Riley’s press release, while a clear attempt at revisionist history, is factually incorrect, because:
- As a Board of Directors member, Riley is responsible for managing the budget of the MCAD. He cannot blame Representative Cecil Bell, the Texas Legislature, or the State of Texas for his failures to manage the MCAD.
- Riley incorrectly stated that “the Board does not control home appraisal outcomes.”Riley in particular seems to want to hide behind the contention that he’s merely a Board member of the five-person Board of Directors of MCAD, and that it’s the appraisers, i.e., the staff whom citizen-taxpayers should blame. Legally, that argument just isn’t true.
Kris Allfrey, a Missouri City political activist and certified paralegal who has worked for appraisal district reform among other issues, has explained, “The County Appraisal District Board Members are nominated by and voted in by the taxing entities in the County. The CAD Board then hires the Chief Appraiser and he reports to the Board who in turn reports to the very taxing entities that put them on the board. The State does not appraise your property. The State does not set the tax rate for the taxing entities.”
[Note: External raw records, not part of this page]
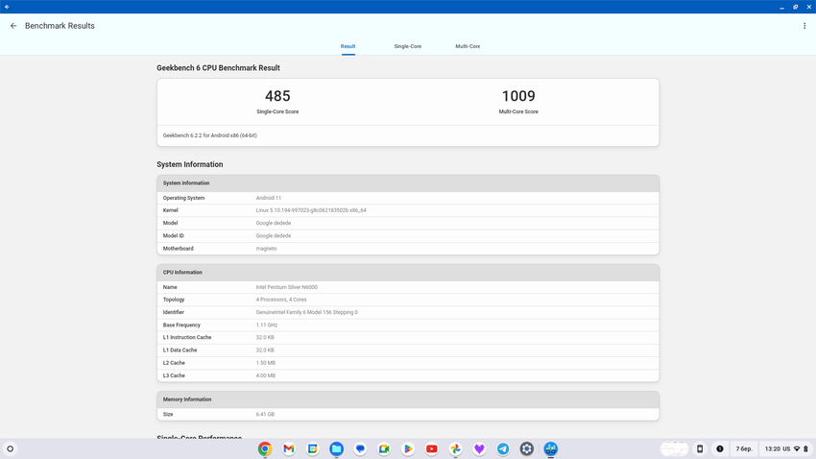
Task: Open YouTube from the shelf
Action: 432,448
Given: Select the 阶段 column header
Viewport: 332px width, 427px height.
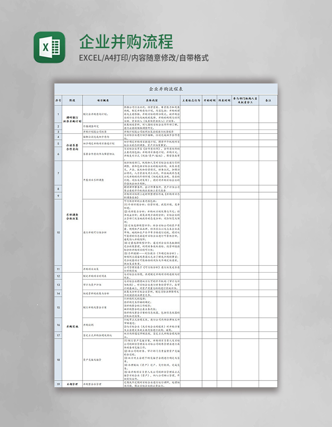Looking at the screenshot, I should [x=72, y=100].
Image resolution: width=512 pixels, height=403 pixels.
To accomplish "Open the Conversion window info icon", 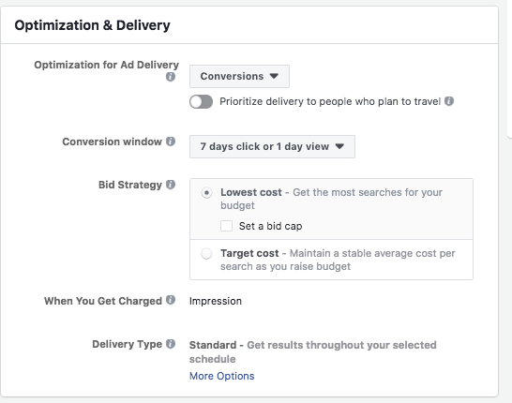I will coord(171,142).
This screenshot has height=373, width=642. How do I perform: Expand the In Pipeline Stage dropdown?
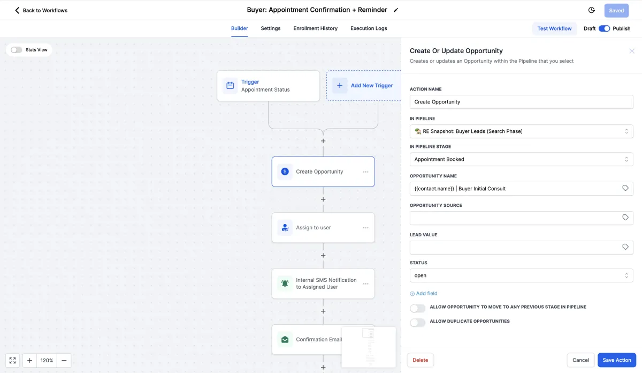[x=521, y=159]
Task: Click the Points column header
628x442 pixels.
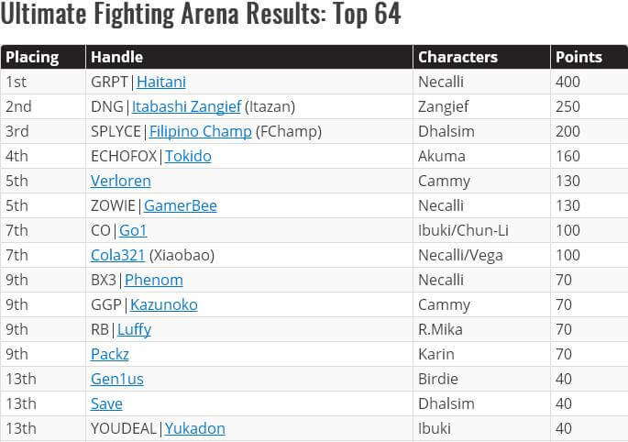Action: coord(578,57)
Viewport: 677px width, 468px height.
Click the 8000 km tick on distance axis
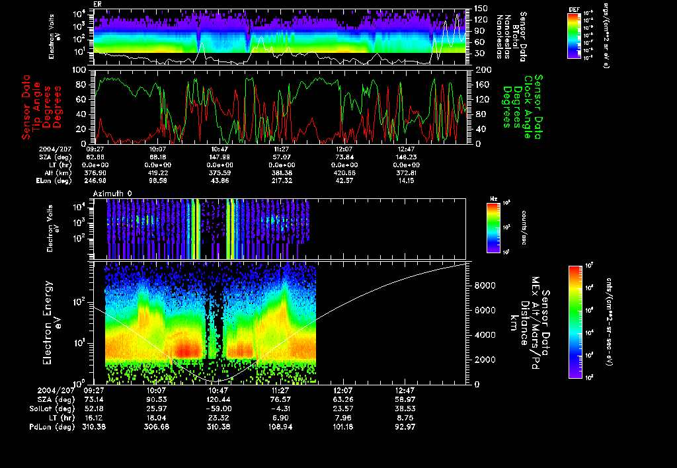click(x=486, y=286)
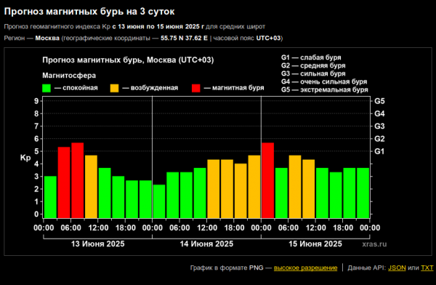This screenshot has height=285, width=436.
Task: Click the last green bar on 15 June
Action: click(x=363, y=193)
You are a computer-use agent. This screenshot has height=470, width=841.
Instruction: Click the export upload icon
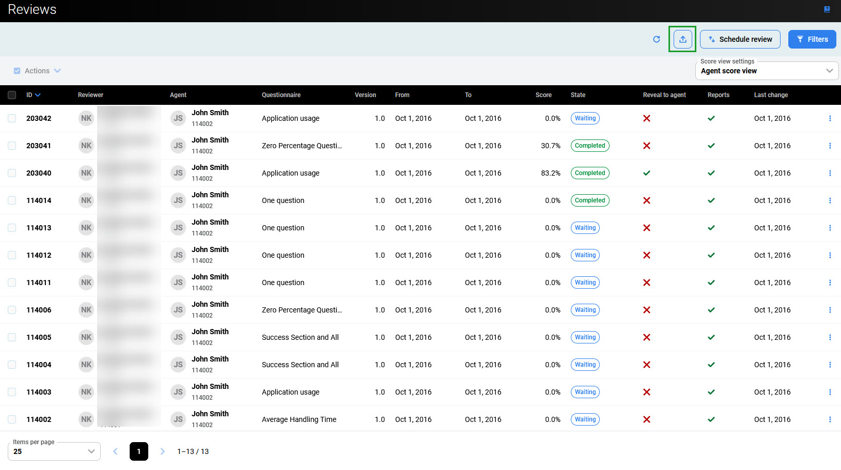pos(682,39)
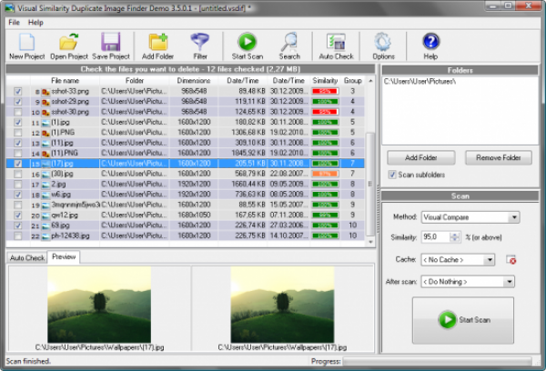546x371 pixels.
Task: Click the clear cache icon beside Cache
Action: tap(511, 259)
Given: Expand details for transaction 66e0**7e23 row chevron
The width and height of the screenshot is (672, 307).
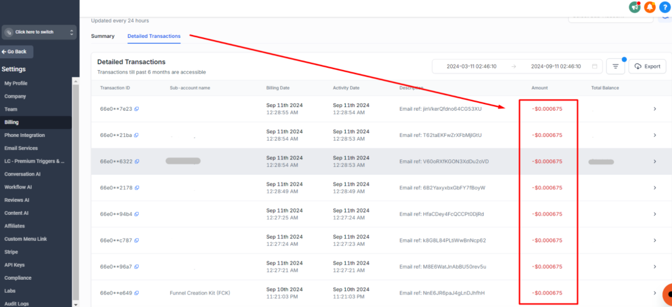Looking at the screenshot, I should coord(654,109).
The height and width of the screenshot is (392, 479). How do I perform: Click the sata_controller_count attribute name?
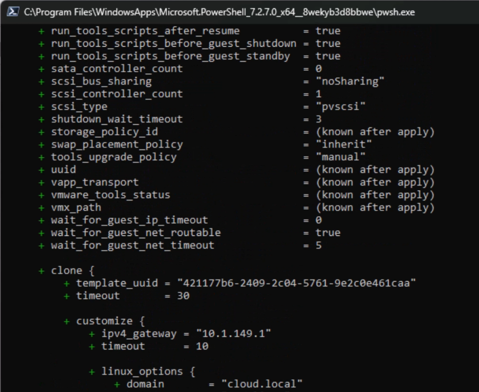point(117,69)
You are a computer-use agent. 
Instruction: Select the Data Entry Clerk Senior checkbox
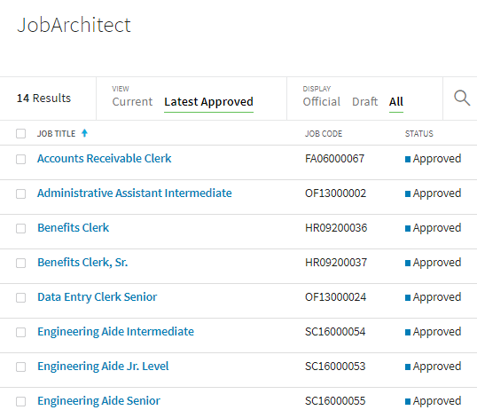(20, 297)
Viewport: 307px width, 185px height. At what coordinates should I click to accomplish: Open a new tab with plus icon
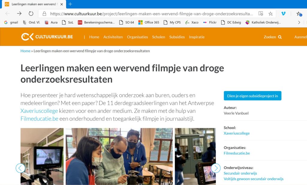point(70,4)
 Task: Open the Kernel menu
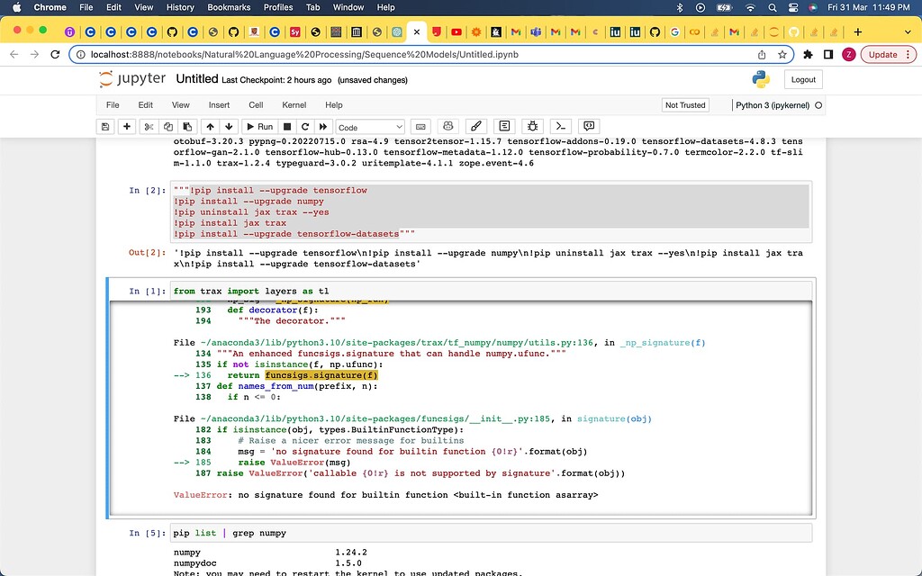pyautogui.click(x=294, y=105)
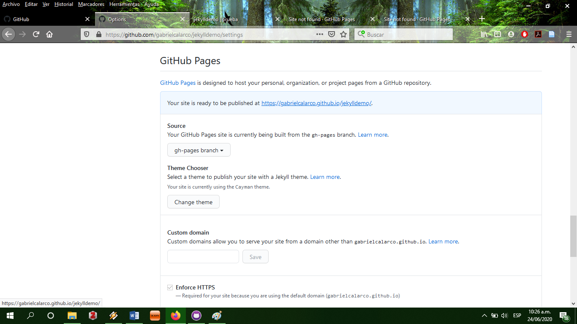
Task: Bookmark this page with the star icon
Action: [343, 34]
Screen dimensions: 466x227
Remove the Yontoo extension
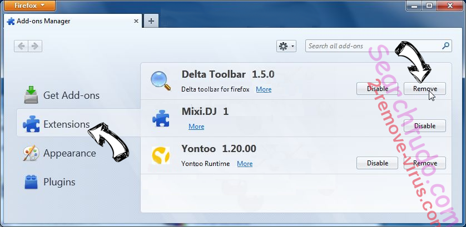point(425,163)
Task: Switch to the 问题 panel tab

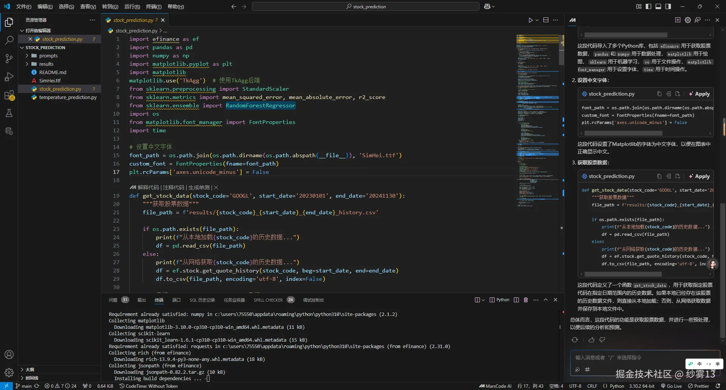Action: pyautogui.click(x=113, y=300)
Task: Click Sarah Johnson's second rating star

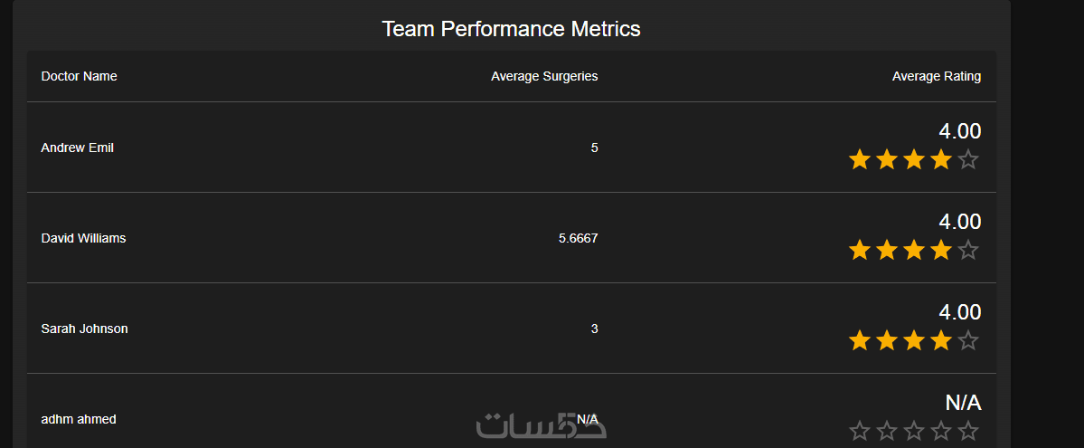Action: coord(887,341)
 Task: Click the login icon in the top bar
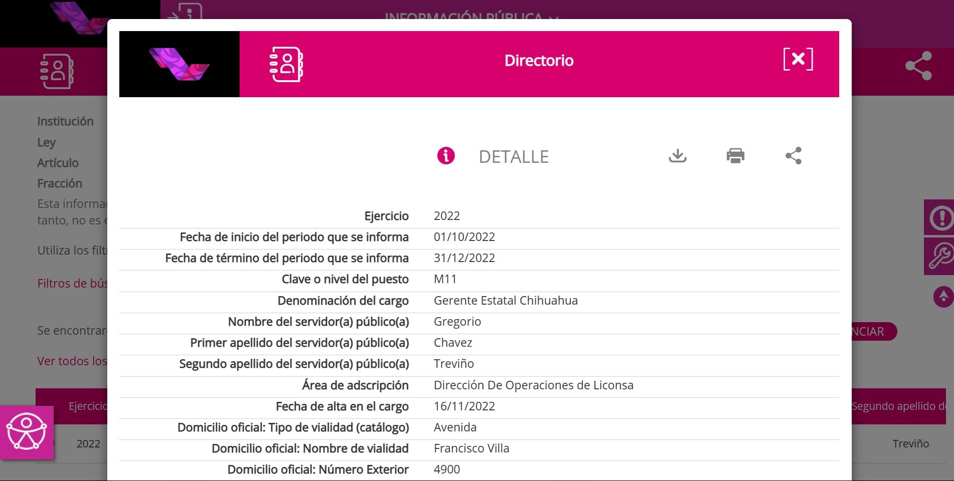(185, 11)
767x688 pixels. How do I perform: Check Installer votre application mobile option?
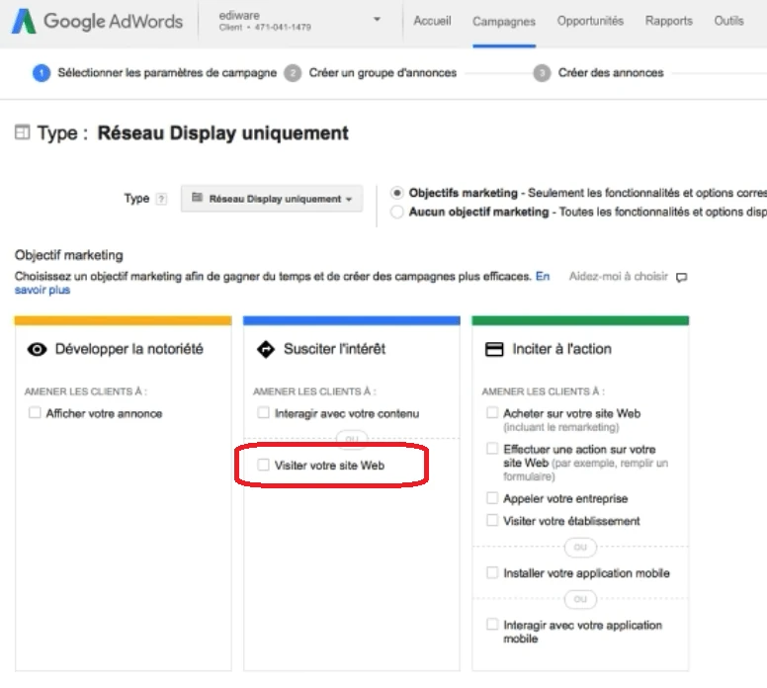(492, 572)
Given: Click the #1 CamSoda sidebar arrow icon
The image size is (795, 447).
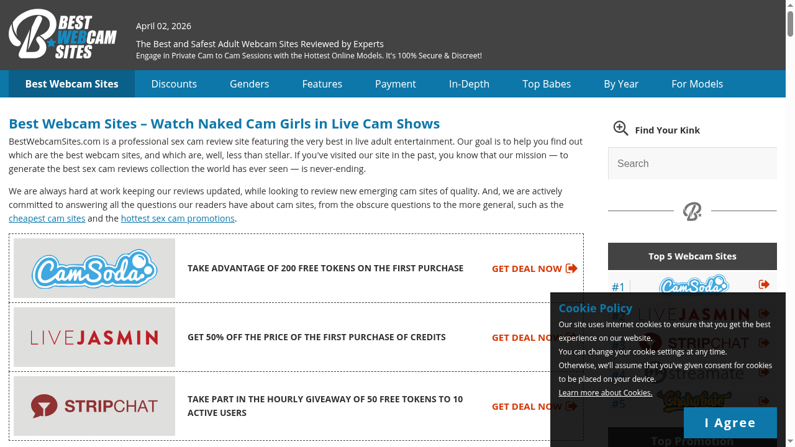Looking at the screenshot, I should click(764, 284).
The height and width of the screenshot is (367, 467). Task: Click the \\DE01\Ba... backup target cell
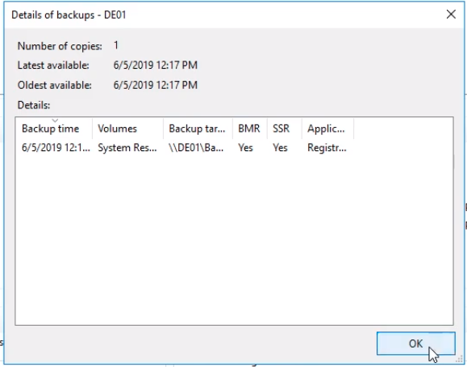(x=196, y=148)
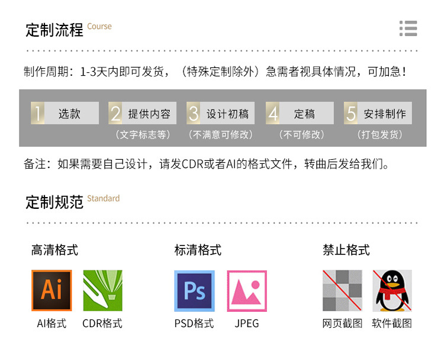
Task: Click the green CorelDRAW CDR icon
Action: tap(103, 291)
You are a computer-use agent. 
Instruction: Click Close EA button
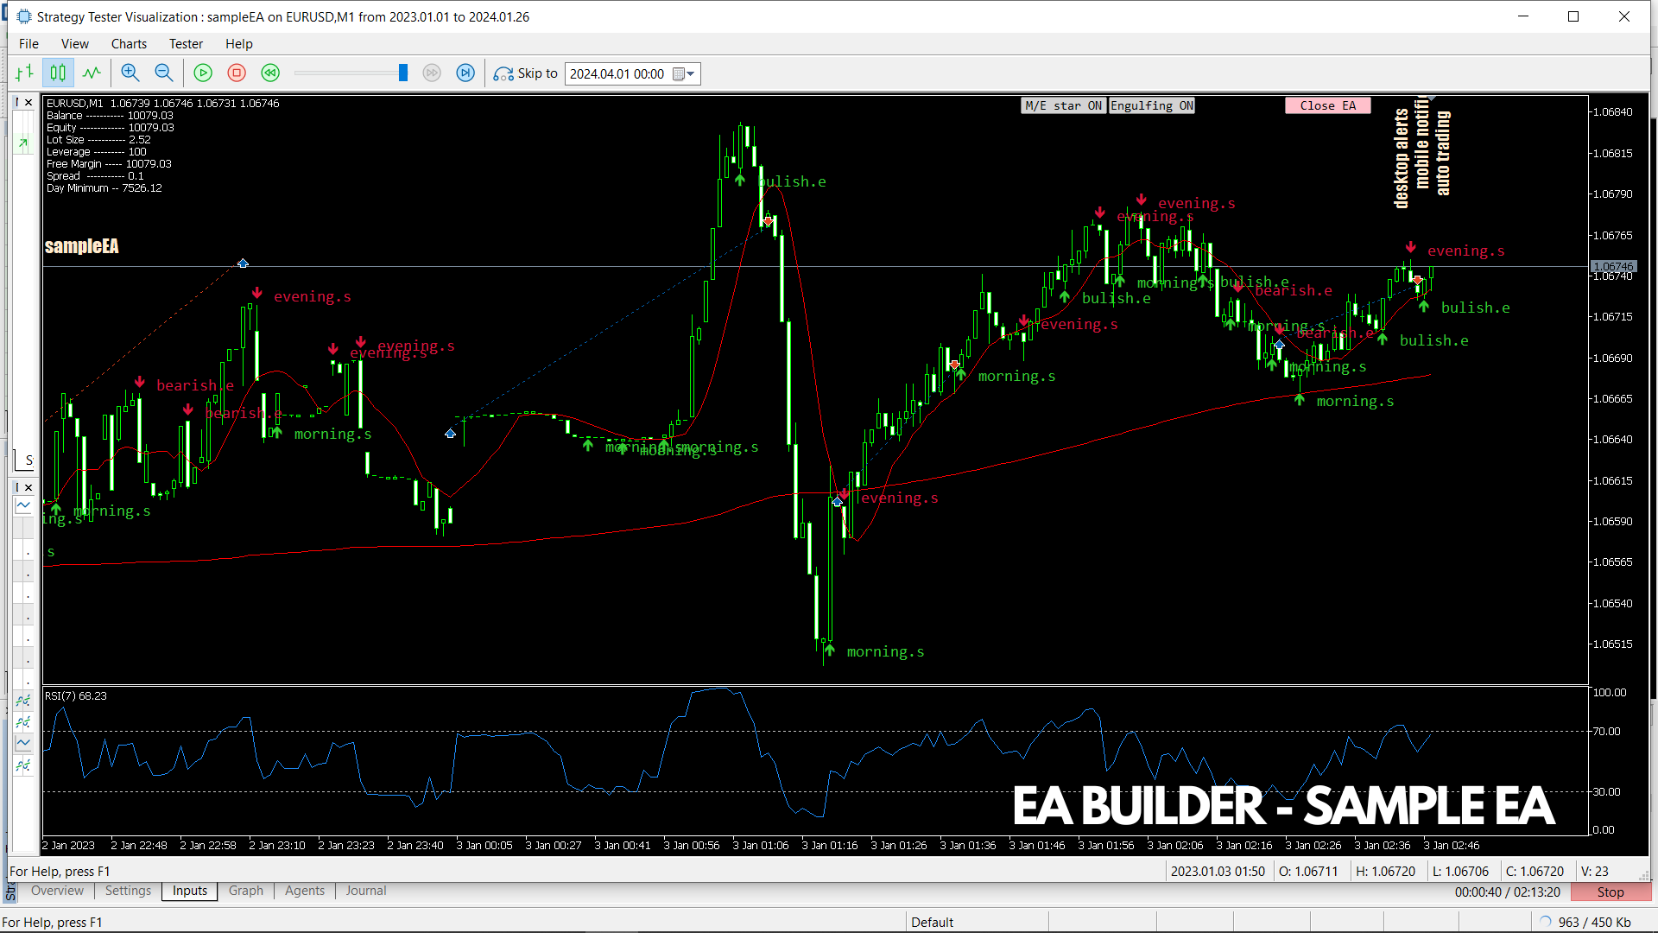[1326, 105]
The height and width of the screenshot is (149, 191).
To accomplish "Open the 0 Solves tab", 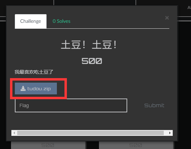I will tap(61, 21).
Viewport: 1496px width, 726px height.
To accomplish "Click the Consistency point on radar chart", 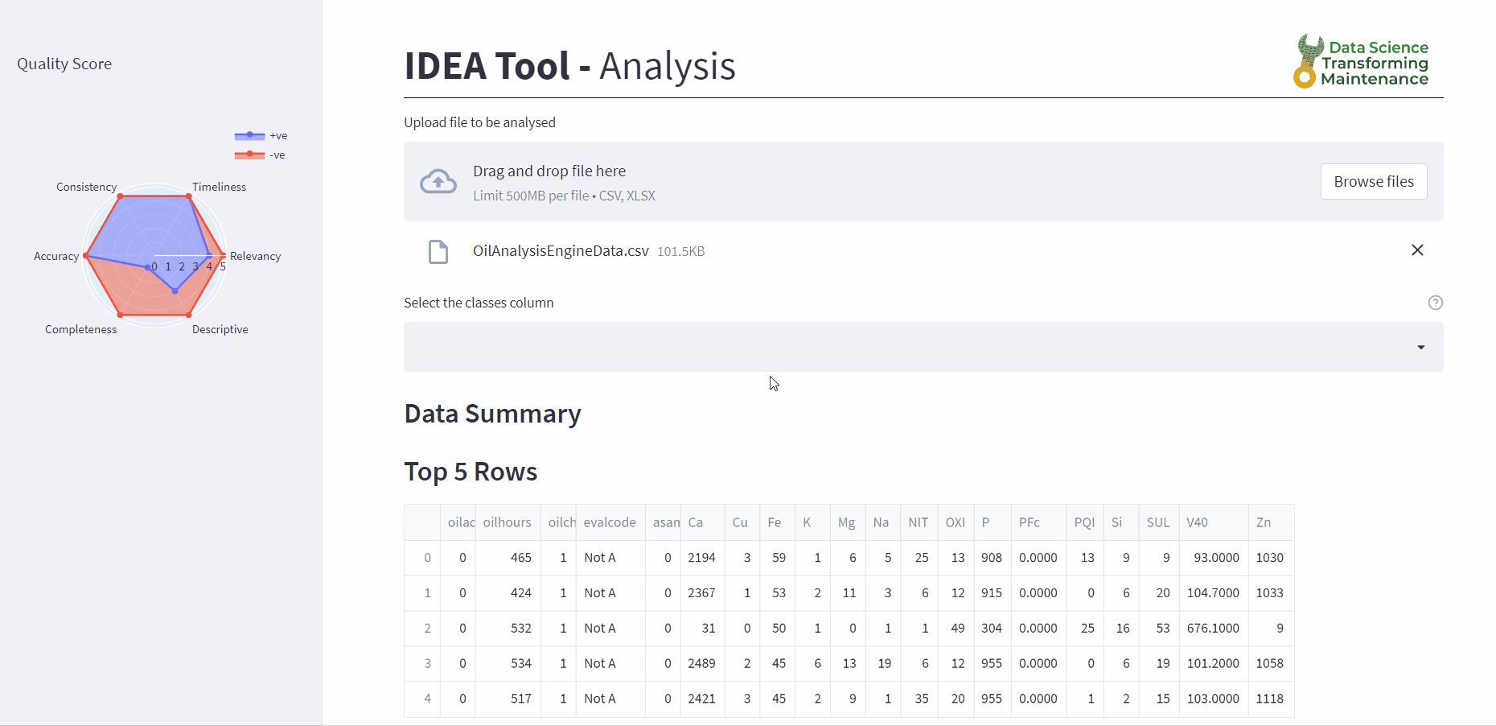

In fact, Section 25.18 of the Texas Tax Code makes the members of the Board of Directors responsible for setting the policy for the manner in which the MCAD conducts periodic reappraisals of property. The Board of Directors, not the Chief Appraiser and not the staff, must identify and update the relevant characteristics of properties as well as legal and economic attributes that should impact reappraisals.
As a Board member, Riley directly controls home appraisal outcomes by setting the policy for reappraisals of property, pursuant to Section 25.18 o the Texas Tax Code.
- Riley stated that he “hopes his service on the board can be a benefit to this community…” Riley’s comment makes no sense. He is part of the Board of Directors that put forward the “bloated budget proposal increase.” Does Riley believe that the citizens are so stupid that we can’t figure out that this proposed Budget came, in part, from Riley and Meador?
Understanding conflicts of interest
Remarkably, both Meador and Riley admitted that they would have to recuse themselves from the Tuesday Commissioners Court vote whether to approve to disapprove Meador’s, Riley’s, and their MCAD Board colleagues’ proposed MCAD Fiscal Year 2018 Budget. Meador and Riley made clear that they would not vote one way or the other, because of their conflict of sitting on the MCAD Board.
That begs a question then: since Meador and Riley sit on the Board of Directors of the Montgomery County Toll Road Authority, which has borrowed $13 million from the Montgomery County Commissioners Court, shouldn’t they recuse themselves from any votes concerning the Tx-249 tollway, also known as the Tx-249 Taxway, the Decimation of Hope Highway, and the $73 million 3.6 mile Tx-249 extension?
It seems that Riley and Meador didn’t want to fade the political heat from their “bloated budget proposal increase” for MCAD which emanated from the MCAD Board of Directors on which they sit. Therefore, they claimed they had a conflict of interest but also claimed that they criticized the very MCAD budget which came from them. Nevertheless, since they desperately want to funnel $73 million to their favorite political contributors for the Tx-249 Taxway, somehow they can’t find a conflict of interest there.